As far as I can tell, the Gummed paper is just that. You can buy such paper for making labels. You print on the non gummed side, and the label can be stuck to a parcel. We're going to print on the gummed side, as we'll see later. There's nothing magical about the gum. It is simply corn flour and water mixed - Dextrin. The resulting glue can be improved by baking the flour beforehand for a couple of hours until it turns golden yellow. To mix the flour and water you'll probably need to warm the water until you get a thick goop. It's the same deal as paper mache. Jellies too for that matter!

The big deal, is getting the gum onto the paper evenly. I did various experiments with an airbrush, but the best results came with a small sponge roller. The other more serious problem is preventing the paper from curling. Somehow you have to get it through the printer. I think that's mainly down to the paper type, and the speed of drying. I had mixed success, but I can assure you, when you get a nice evenly gummed flat paper sheet, homemade works a treat too.

## What you need to do
a - Reproduce the passage on gummed paper word for word, starting with "The big deal, is" and going on through "a treat too.".
b - Resume the passage on gummed paper after its final sentence, carrying it on in the same voice.
The entries after the passage on gummed paper are not needed for this work.

## Entries
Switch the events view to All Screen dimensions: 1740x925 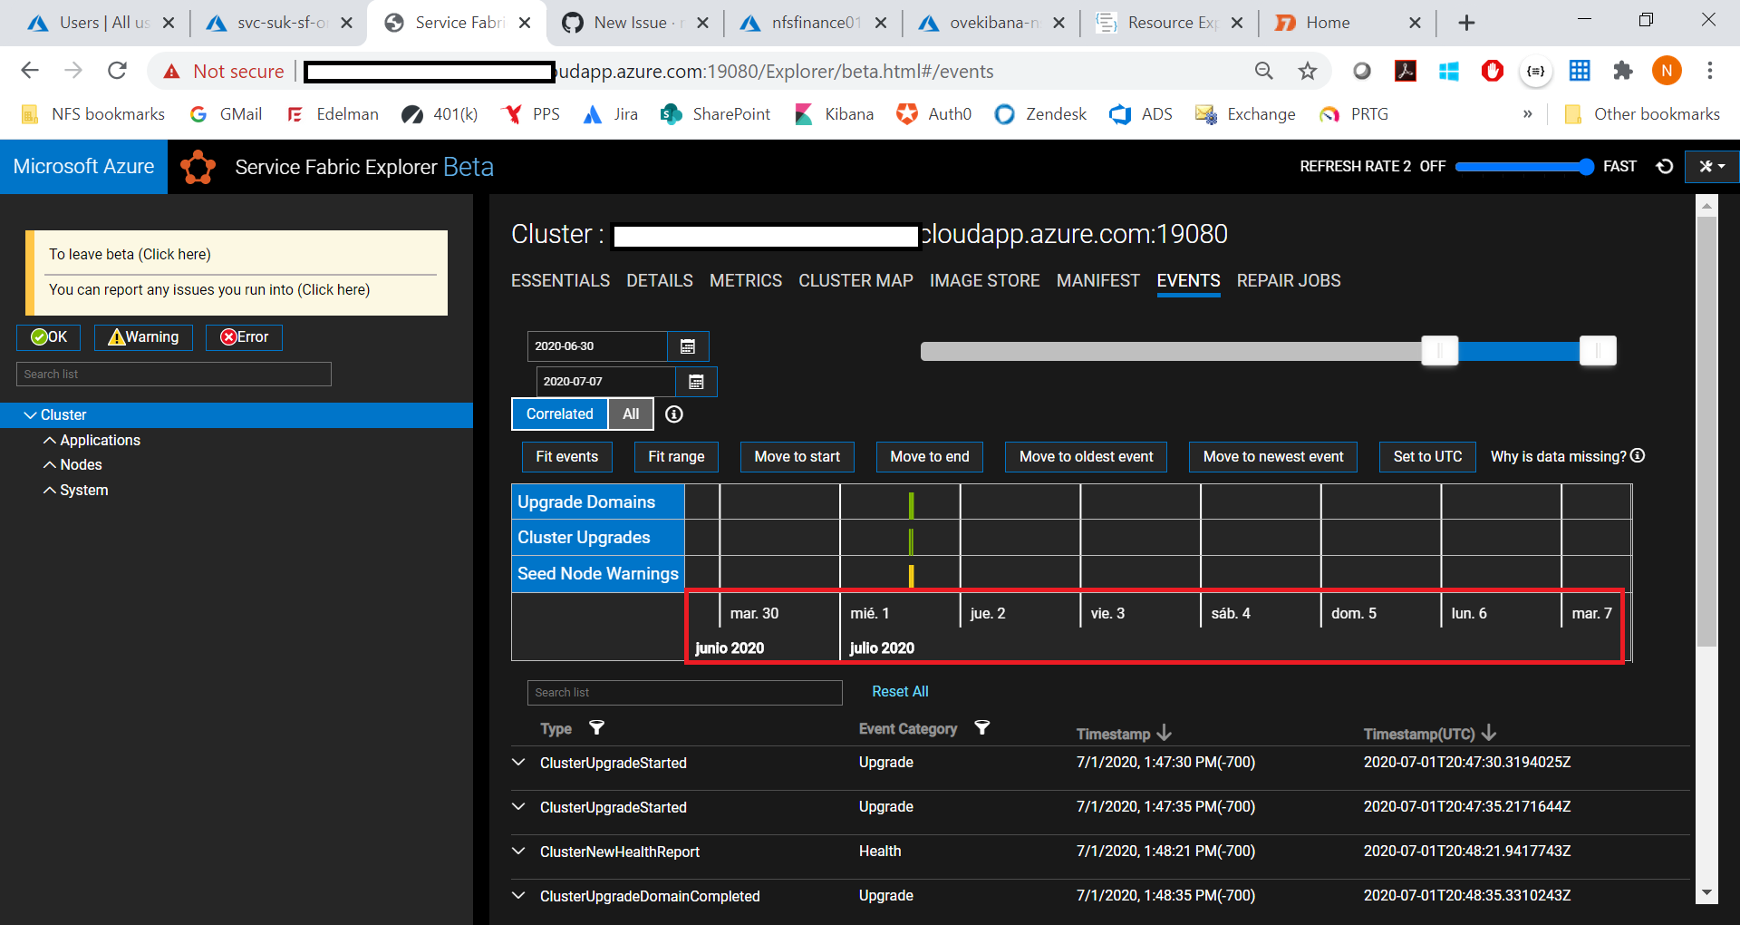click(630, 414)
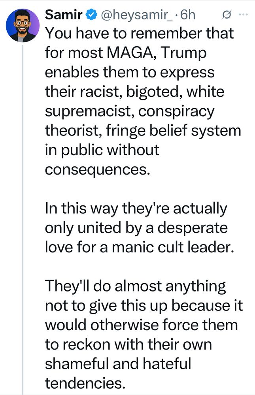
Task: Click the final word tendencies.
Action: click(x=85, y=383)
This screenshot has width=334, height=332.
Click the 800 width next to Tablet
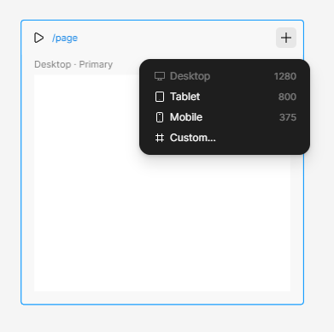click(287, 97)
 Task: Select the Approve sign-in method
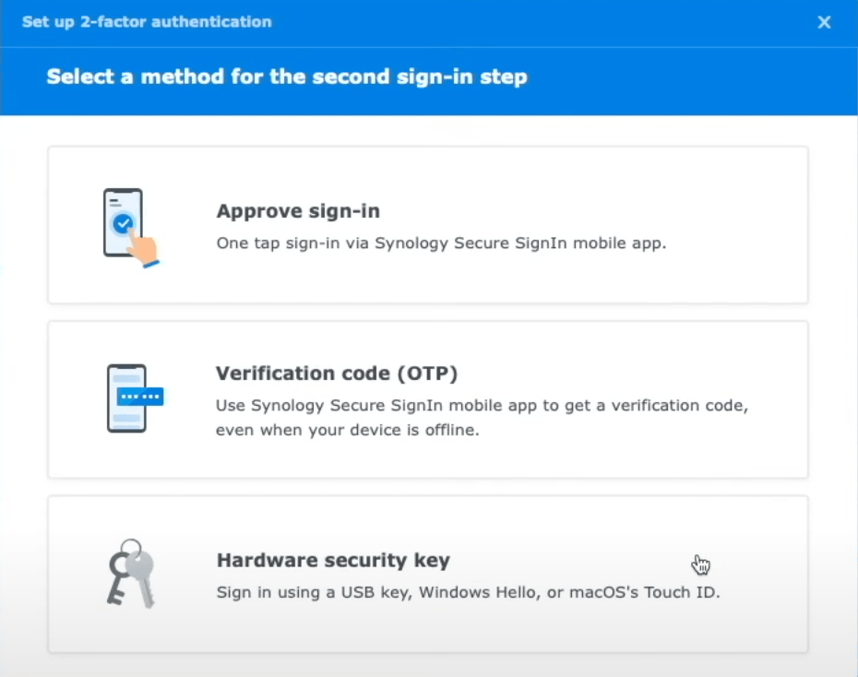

## Outputs in order
a -
The big deal, is getting the gum onto the paper evenly. I did various experiments with an airbrush, but the best results came with a small sponge roller. The other more serious problem is preventing the paper from curling. Somehow you have to get it through the printer. I think that's mainly down to the paper type, and the speed of drying. I had mixed success, but I can assure you, when you get a nice evenly gummed flat paper sheet, homemade works a treat too.

b -
The density film seems to be typist's carbon film. I'm pretty sure it's not the old fashioned blue sticky stuff. It's the more modern plastic film type. It's very thin, and it has a fine powdery surface on one side. When one types through it, the powder sticks to a sheet of paper. As I say, I've not tried it, but if you can get some cheap and in bulk, it could save you some pennies. In truth the American source of this material is such good value, it's not worth trying to go for an alternative source. I guess I'm just preparing myself for the possibility that that chap may not be selling his stuff forever.

Now I've been through the "one time" preparation we can proceed. Some of the stuff above may not yet make sense, but I think once you've seen how the board comes together, you might want to "dip in" to this page as a reminder.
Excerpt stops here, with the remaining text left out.